What Happened? On October 25, Adobe revealed the Email addresses of at least 7.5 million users stored on their Adobe Creative Cloud service had been part of a data breach. While Adobe has patched the hole and tightened security around the database, email addresses and other data points were confirmed as part of the breach. The breach was first revealed to Adobe on October 19 by Comparitech and security researcher Bob Diachenko and the breach was believed to only have lasted a week long.
Diachenko revealed that the data taken in the breach did not contain payment information or passwords for any of the accounts and that the particular data taken was not sensitive per say. The data taken included Adobe Users’ email addresses, time of account creation, the adobe products they use, Adobe subscription status, if the user is an Adobe employee, country, payment status, and the last time the account was active.

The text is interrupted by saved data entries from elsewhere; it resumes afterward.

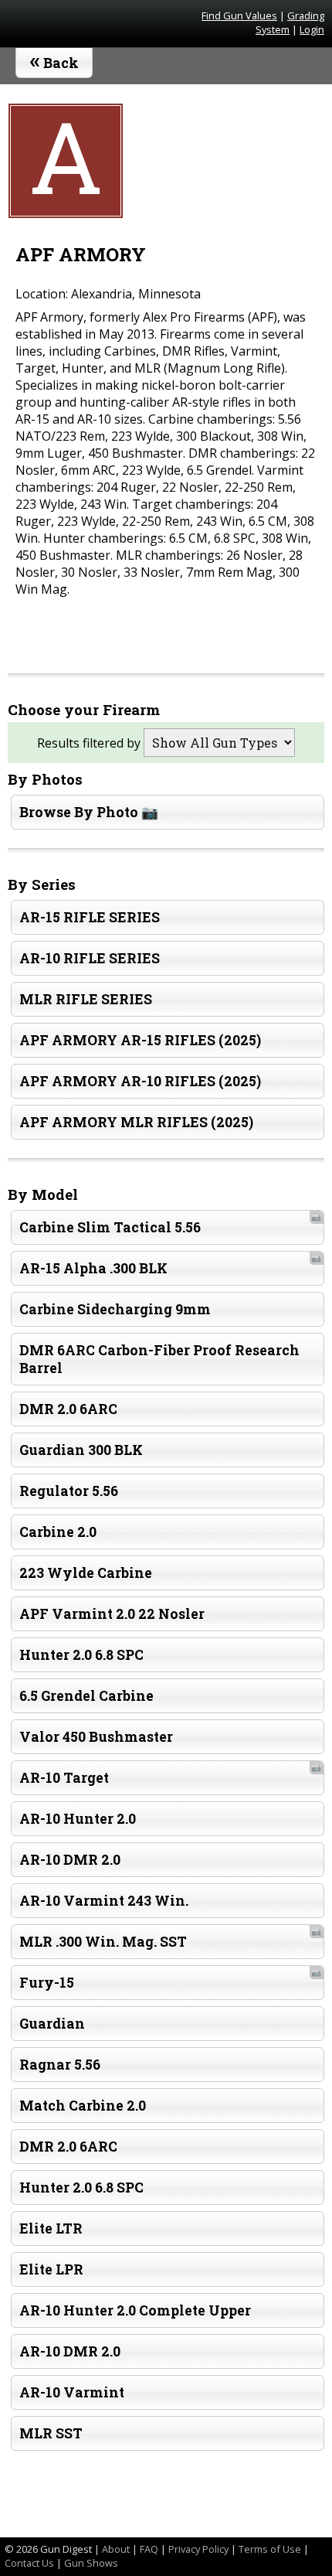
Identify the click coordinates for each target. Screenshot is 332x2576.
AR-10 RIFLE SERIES (89, 958)
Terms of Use (270, 2549)
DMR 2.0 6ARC (68, 1409)
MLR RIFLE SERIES (85, 999)
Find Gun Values (239, 15)
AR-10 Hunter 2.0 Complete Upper (135, 2310)
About (116, 2549)
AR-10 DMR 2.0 (69, 1860)
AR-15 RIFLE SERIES (89, 917)
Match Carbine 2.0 (82, 2105)
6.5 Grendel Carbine (86, 1696)
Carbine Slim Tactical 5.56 (170, 1223)
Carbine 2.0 (58, 1532)
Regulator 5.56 (68, 1491)
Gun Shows (91, 2563)
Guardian (52, 2024)
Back (54, 59)
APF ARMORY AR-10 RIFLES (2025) (140, 1081)
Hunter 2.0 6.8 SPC (81, 1655)
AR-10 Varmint (71, 2392)
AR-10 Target (170, 1774)
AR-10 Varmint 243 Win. (103, 1901)
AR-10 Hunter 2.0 (77, 1819)
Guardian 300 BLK (81, 1450)
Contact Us (29, 2563)
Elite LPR (51, 2269)
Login (312, 29)
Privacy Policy (198, 2549)
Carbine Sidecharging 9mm (115, 1309)
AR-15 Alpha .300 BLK (170, 1264)
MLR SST (51, 2433)
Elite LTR (51, 2228)
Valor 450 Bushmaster (96, 1737)
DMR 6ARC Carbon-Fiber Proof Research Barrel (159, 1359)
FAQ (149, 2549)
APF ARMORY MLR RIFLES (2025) (136, 1122)
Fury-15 (170, 1979)
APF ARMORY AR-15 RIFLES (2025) (140, 1040)
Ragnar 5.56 (59, 2064)
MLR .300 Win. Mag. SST (170, 1938)
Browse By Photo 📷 (88, 812)
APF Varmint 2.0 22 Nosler (112, 1614)
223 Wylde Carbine (85, 1573)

Optimistic Take: To be clear, the information does not pose a direct financial or security threat. No credit cards or other forms of payment information were exposed, nor were any passwords. Adobe immediately acted to close the access point upon Diachenko revealing the breach to them. Adobe sent out a security update themselves to show transparency to their consumers about the breach. Despite all of these steps taken, if you have an Adobe account be sure to check your email if you have been affected by this breach.
Changing or updating account information after a breach is important because all of this data could easily be used for phishing campaigns targeting the email addresses taken. A hacker could draft an email using Adobe’s templates and style, and send out a mass email posing as the company asking for passwords or payment information allowing access to way more personal data of the victim. If Adobe has contacted you about your account we strongly suggest you read it and update your security information.